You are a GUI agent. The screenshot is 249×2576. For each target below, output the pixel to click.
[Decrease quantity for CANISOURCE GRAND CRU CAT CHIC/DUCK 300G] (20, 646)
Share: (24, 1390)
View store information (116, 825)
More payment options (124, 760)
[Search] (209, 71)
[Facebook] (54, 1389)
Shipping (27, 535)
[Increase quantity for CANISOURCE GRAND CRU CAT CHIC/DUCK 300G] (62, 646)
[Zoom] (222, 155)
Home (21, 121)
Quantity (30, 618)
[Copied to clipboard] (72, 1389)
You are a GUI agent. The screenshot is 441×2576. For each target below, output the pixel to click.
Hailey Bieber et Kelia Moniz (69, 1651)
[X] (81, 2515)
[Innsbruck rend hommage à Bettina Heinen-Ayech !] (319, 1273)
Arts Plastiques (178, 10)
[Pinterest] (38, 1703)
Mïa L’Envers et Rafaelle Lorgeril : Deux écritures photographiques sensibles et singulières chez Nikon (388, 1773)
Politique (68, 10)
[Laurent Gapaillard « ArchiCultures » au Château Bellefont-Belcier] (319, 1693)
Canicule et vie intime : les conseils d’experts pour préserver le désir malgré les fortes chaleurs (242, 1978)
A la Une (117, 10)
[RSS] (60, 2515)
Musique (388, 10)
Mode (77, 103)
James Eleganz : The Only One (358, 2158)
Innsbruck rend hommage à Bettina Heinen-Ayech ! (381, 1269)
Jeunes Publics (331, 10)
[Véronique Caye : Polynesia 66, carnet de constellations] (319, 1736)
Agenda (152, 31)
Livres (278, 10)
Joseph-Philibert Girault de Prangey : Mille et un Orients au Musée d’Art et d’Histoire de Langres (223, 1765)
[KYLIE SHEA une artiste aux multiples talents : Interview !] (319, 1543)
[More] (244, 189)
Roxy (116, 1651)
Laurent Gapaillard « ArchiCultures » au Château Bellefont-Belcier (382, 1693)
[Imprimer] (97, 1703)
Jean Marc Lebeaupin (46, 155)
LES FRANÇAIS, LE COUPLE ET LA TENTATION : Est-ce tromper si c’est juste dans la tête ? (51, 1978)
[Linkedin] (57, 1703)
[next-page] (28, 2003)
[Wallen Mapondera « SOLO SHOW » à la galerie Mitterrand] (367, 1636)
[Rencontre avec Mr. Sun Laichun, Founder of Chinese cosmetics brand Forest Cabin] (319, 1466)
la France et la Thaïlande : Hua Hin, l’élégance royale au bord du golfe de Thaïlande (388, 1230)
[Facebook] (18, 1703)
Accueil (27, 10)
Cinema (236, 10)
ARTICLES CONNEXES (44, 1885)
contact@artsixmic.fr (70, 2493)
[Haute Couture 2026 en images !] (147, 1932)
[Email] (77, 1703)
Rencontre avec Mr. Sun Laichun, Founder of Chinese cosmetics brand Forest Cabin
========================================================================
PROBLEM TO WORK ON => Reproduce exactly, and with no other material, the lines between those holding "[RSS] (60, 2515)" and "Livres (278, 10)", inclusive.

FINISHED EXERCISE =>
[RSS] (60, 2515)
Musique (388, 10)
Mode (77, 103)
James Eleganz : The Only One (358, 2158)
Innsbruck rend hommage à Bettina Heinen-Ayech ! (381, 1269)
Jeunes Publics (331, 10)
[Véronique Caye : Polynesia 66, carnet de constellations] (319, 1736)
Agenda (152, 31)
Livres (278, 10)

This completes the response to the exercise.